Exercise description -
Every record must be repeated exactly, with no omission.

____ Data for this task

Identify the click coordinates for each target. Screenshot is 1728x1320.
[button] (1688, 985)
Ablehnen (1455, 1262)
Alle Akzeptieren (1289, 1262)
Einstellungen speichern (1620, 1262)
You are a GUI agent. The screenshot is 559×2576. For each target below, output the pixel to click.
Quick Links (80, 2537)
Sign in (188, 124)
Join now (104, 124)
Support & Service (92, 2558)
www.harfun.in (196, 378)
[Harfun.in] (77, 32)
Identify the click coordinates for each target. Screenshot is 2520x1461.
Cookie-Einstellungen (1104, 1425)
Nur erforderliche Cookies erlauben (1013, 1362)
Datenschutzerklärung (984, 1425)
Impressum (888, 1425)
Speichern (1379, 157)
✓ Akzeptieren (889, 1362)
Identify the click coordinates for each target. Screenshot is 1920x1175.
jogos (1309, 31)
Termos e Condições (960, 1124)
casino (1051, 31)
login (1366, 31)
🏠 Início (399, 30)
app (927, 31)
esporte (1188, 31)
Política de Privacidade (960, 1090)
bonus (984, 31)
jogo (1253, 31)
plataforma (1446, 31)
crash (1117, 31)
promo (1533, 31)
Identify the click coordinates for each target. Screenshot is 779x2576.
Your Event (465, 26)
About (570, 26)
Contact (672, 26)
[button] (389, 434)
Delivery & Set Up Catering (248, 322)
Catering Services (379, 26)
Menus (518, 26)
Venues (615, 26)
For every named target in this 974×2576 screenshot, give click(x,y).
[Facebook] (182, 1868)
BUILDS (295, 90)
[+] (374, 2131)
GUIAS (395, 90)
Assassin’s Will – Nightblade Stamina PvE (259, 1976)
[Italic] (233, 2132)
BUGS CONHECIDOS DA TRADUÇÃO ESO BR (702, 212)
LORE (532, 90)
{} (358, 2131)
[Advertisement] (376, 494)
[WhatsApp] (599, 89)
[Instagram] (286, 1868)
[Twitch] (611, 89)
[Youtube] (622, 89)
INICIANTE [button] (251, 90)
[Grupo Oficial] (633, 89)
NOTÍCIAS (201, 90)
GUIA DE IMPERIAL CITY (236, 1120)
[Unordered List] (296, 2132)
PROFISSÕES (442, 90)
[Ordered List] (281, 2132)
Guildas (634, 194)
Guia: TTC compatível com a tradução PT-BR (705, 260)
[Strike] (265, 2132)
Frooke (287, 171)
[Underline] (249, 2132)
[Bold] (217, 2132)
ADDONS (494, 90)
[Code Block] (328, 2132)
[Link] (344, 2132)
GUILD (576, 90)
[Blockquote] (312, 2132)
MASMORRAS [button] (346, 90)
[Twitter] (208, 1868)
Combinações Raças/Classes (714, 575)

________

Written response -
Identify the click coordinates for each target. Screenshot is 1728x1320.
[button] (1688, 985)
Ablehnen (1455, 1262)
Alle Akzeptieren (1289, 1262)
Einstellungen speichern (1620, 1262)
You are a GUI agent. The screenshot is 559×2576. For each target below, output the pixel to click.
Quick Links (80, 2537)
Sign in (188, 124)
Join now (104, 124)
Support & Service (92, 2558)
www.harfun.in (196, 378)
[Harfun.in] (77, 32)
Identify the click coordinates for each target. Screenshot is 2520x1461.
Cookie-Einstellungen (1104, 1425)
Nur erforderliche Cookies erlauben (1013, 1362)
Datenschutzerklärung (984, 1425)
Impressum (888, 1425)
Speichern (1379, 157)
✓ Akzeptieren (889, 1362)
Identify the click coordinates for each target. Screenshot is 1920x1175.
jogos (1309, 31)
Termos e Condições (960, 1124)
casino (1051, 31)
login (1366, 31)
🏠 Início (399, 30)
app (927, 31)
esporte (1188, 31)
Política de Privacidade (960, 1090)
bonus (984, 31)
jogo (1253, 31)
plataforma (1446, 31)
crash (1117, 31)
promo (1533, 31)
Identify the click coordinates for each target. Screenshot is 779x2576.
Your Event (465, 26)
About (570, 26)
Contact (672, 26)
[button] (389, 434)
Delivery & Set Up Catering (248, 322)
Catering Services (379, 26)
Menus (518, 26)
Venues (615, 26)
For every named target in this 974×2576 screenshot, give click(x,y).
[Facebook] (182, 1868)
BUILDS (295, 90)
[+] (374, 2131)
GUIAS (395, 90)
Assassin’s Will – Nightblade Stamina PvE (259, 1976)
[Italic] (233, 2132)
BUGS CONHECIDOS DA TRADUÇÃO ESO BR (702, 212)
LORE (532, 90)
{} (358, 2131)
[Advertisement] (376, 494)
[WhatsApp] (599, 89)
[Instagram] (286, 1868)
[Twitch] (611, 89)
[Youtube] (622, 89)
INICIANTE [button] (251, 90)
[Grupo Oficial] (633, 89)
NOTÍCIAS (201, 90)
GUIA DE IMPERIAL CITY (236, 1120)
[Unordered List] (296, 2132)
PROFISSÕES (442, 90)
[Ordered List] (281, 2132)
Guildas (634, 194)
Guia: TTC compatível com a tradução PT-BR (705, 260)
[Strike] (265, 2132)
Frooke (287, 171)
[Underline] (249, 2132)
[Bold] (217, 2132)
ADDONS (494, 90)
[Code Block] (328, 2132)
[Link] (344, 2132)
GUILD (576, 90)
[Blockquote] (312, 2132)
MASMORRAS [button] (346, 90)
[Twitter] (208, 1868)
Combinações Raças/Classes (714, 575)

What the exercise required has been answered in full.